Ayant découvert à New York une comédie musicale qui mettait en scène le Don Quichotte de Cervantès, il signe l’adaptation française de l’Homme de la Mancha et joue le rôle principal, d’abord à la Monnaie à Bruxelles, puis à Paris. Emouvant dans les mots d’un autre, Brel interprète  né, goûte donc à la comédie. Puis il s’adonne au cinéma d’une part comme acteur puis, sans succès, comme metteur en scène. Mais une première opération du cancer le persuade de s’évader pour une traversée du monde à bord de son voilier. Il part en compagnie d’une de ses filles et de Maddly sa nouvelle compagne. Il s’installe avec Maddly  dans une cahute typique de l’île d’Atuona, dépourvue de confort et d’électricité. Retiré du monde, il goûte aux plaisirs simples de cet espace irréel, paisible et accueillant. Mais tout à la fois, il apprend à piloter un avion et se met au service de la population de l’île, les transportant, leur apportant vivres et médicaments qu’il part chercher dans d’autres îles. Il est un véritable symbole de force et de vitalité, le moteur existentiel qui l’a mené depuis son enfance, l’incapacité de s’arrêter, de se finir, d’aboutir. En résumé, Brel ne parvenait pas à se reconnaître  pleinement dans ce qui l’entourait : que ce soit sa famille, ses concitoyens, sa culture, la société et cette indécision le plongeait dans un perpétuel état de défaillance, de faille. Pour lui, chaque instant méritait l’intérêt, une pleine prise de conscience.
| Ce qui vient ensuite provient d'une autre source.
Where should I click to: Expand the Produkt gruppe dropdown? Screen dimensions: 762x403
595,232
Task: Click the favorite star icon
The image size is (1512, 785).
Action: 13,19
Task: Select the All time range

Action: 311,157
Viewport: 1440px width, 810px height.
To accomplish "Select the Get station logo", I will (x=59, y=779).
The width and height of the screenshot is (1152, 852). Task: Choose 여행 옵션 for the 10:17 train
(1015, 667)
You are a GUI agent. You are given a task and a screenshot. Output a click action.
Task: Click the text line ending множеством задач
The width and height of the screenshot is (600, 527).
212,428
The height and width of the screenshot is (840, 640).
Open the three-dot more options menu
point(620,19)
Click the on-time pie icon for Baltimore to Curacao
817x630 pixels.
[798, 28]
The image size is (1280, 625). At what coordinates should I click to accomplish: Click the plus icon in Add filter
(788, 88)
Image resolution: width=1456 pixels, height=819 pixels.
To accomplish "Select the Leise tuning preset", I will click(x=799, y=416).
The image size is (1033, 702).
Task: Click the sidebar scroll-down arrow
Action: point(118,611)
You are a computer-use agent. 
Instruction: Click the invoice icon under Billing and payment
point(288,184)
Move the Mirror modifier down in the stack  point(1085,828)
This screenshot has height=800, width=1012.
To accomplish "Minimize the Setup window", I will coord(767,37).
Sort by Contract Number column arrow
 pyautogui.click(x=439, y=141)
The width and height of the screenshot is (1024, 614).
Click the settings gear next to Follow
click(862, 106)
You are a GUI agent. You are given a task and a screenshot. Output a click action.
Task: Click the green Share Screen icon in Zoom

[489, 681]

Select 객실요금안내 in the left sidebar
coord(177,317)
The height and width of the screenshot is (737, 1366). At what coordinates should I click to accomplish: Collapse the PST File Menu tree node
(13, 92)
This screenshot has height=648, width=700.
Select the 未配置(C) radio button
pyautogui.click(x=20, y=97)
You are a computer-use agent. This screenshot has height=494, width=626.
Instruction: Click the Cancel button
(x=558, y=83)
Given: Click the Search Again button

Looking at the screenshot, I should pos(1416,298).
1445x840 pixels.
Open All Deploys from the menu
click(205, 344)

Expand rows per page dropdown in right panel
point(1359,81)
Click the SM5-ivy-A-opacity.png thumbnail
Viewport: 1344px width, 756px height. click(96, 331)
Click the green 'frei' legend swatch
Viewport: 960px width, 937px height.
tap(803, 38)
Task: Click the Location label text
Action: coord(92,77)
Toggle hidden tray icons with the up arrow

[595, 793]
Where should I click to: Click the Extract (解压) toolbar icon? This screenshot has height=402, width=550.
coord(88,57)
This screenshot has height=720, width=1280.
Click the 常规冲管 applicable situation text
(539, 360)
Mais, dévoré par l ‘intuition que le monde n’est qu’évanescence et que tout nous échappe sans cesse, qu’entre chaque claquement de seconde tout se perd et tout se re-crée, Brel tente de goûter intensément à chaque fraction de vie qui s’échappe. Paradoxalement, c’est donc son inaptitude au bonheur facile et à son incapacité d’accepter bêtement le sort sans se poser de questions qui préserve sa conscience et rend Brel plus vivant que bien des hommes. Suivant son instinct de survie, Brel brûle ses derniers mois et profite au maximum de l’île et de Maddly. Plutôt que de rentrer tous les 6 mois comme il est conseillé dans ces affreuses maladies afin d’en contrôler et d’en freiner, tant que possible, l’inexorable évolution, Brel la laisse grignoter en lui et s’insinuer dans ses entrailles sans plus d’espoir de rémission. Il revient en 1977 avec de nouvelles chansons, plus sombres que jamais rapportant presque toutes son état de santé et sa mort prochaine, fût-ce de manière discrète.

Le 9 octobre 1978 Brel s’éteint à l’Hôpital Franco Musulman de Bobigny en Seine Saint Denis. Il a 49 ans.